# EXTRACTED TEXT
== Segment start ==

Copy
Does diagnostics have a high added value?
In this issue :

 
Is there work in science for cultural heritage?

“The great beauty” for the TECHNART 2015 conference.


AN  UNFORGETTABLE (OUT)LOOK


Is there work in science for cultural heritage?


 In Ferrara to discuss the future of this discipline

During the next edition of the Restoration Fair in Ferrara, held from May 6-9, 2015, Art-Test will be present in a stand shared with partners and collaborators of AIAr (Italian Association of Archeometry) as well as at a meeting on Friday, May 8th, titled: "Are there jobs in science for cultural heritage? A network between research, business and government. "
The problem is strongly felt by the industry and by many who see in these disciplines an opportunity for growth for the protection of our cultural heritage, and also the scientific profile of a field where Italy has been for long a benchmark but is currently facing economic difficulties.
During this event the AIAr Network of companies will be presented, an initiative born last year to reduce the gap between institutions and companies, to promote cooperation, interoperability and joint research.
The meeting comes at the conclusion of a path where AIAr has been proposed as a reference point of a virtuous network of public and private entities operating in the cultural heritage sector, by promoting a program of meetings with companies, in order to increase the exchange of knowledge and expertise between the various players in the areas of diagnostics, conservation, enhancement and exploitation of cultural heritage and at the same time evaluate possible collaborations and joint projects.
We invite you to participate and support this initiative!

== Segment end ==

# EXERCISE SET
- 1) According to the newsletter, on what day is the meeting about jobs in science for cultural heritage held?
- 2) Go on with the newsletter about the Ferrara Restoration Fair, starting right after its final sentence.

# INFORMATION SHOWN
== Segment start ==

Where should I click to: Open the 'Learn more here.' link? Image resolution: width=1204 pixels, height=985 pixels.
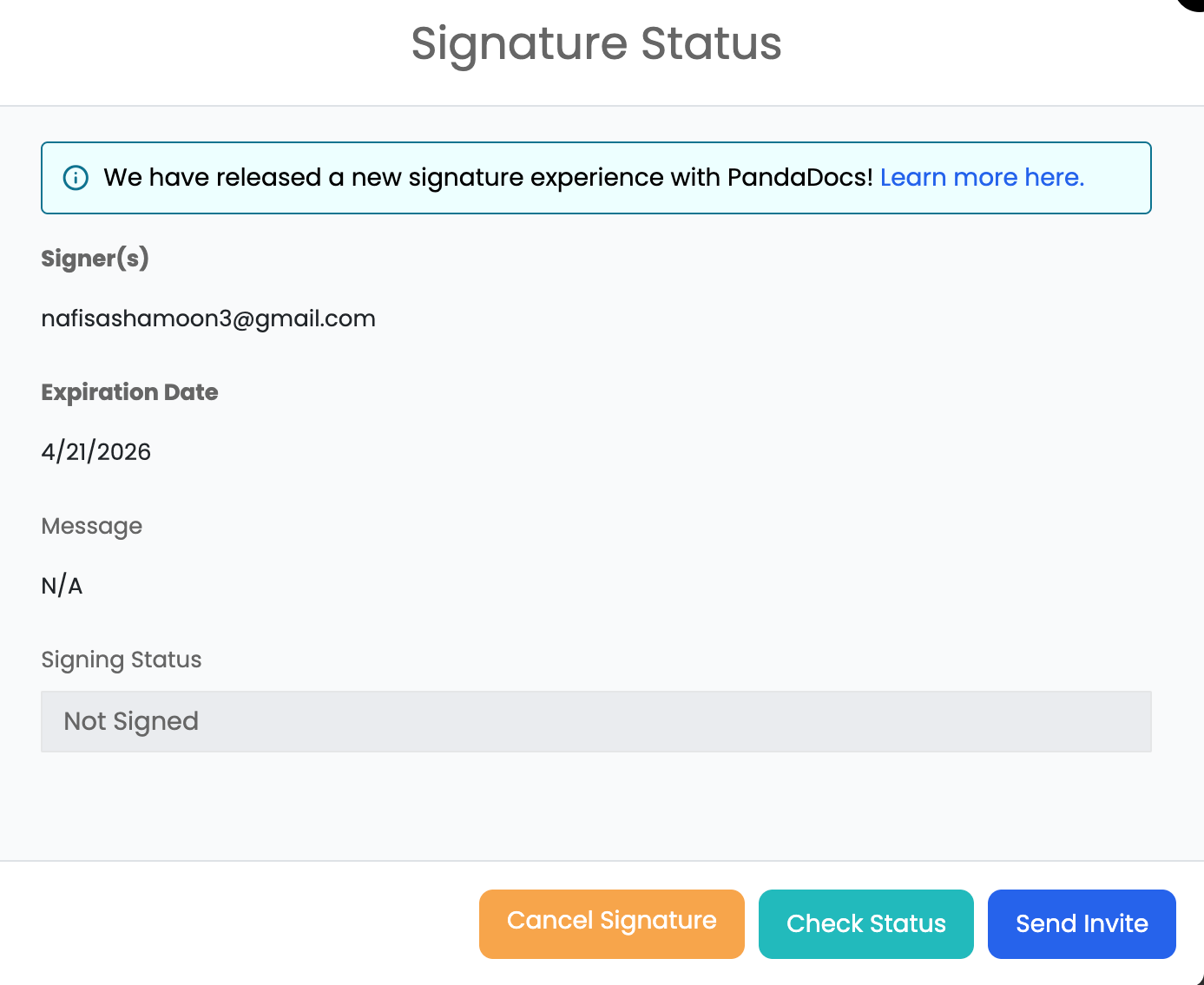tap(982, 178)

== Segment end ==

# YOUR WRITTEN ANSWERS
- 1) Friday, May 8th, 2015.

- 2)
“The great beauty” for the TECHNART 2015 conference.




 Researchers from more than 50 nations met in Catania debating on advanced diagnostics for the works of art.


Different approaches to diagnostics and conservation of artworks, and new analytical methodologies were presented during a 3 day high level scientific international conference taking place in Sicily. These new devices mainly address the non-invasive study of original, restoration and degradation materials, targeting higher spatial resolution and the possibility to discriminate in depth. Many efforts are in fact made to know the stratigraphic sequence of the materials, in a non-invasive fashion.
New portable equipment is generally developed by research groups and not yet widely available, like Terahertz imaging, new spectrometers with high spatial resolution and the possibility to see at different depths in the artwork,  and integrated spectrometers (combining XRF-Raman or XRF-XRD ;. .). It became clear that, to date, the best possible approach is to integrate the available techniques, and also to assess their relative performance.
The case of a "Goya", mistakenly attributed by another laboratory because of a misidentification of the materials, gave us the opportunity, in this context, to talk about the limits and possibilities of the various techniques. The use of the most reliable methods is in fact a must: wrong assessment of the artist's palette, as in the case presented, can misplace the date of execution of centuries, greatly influencing its economic value ().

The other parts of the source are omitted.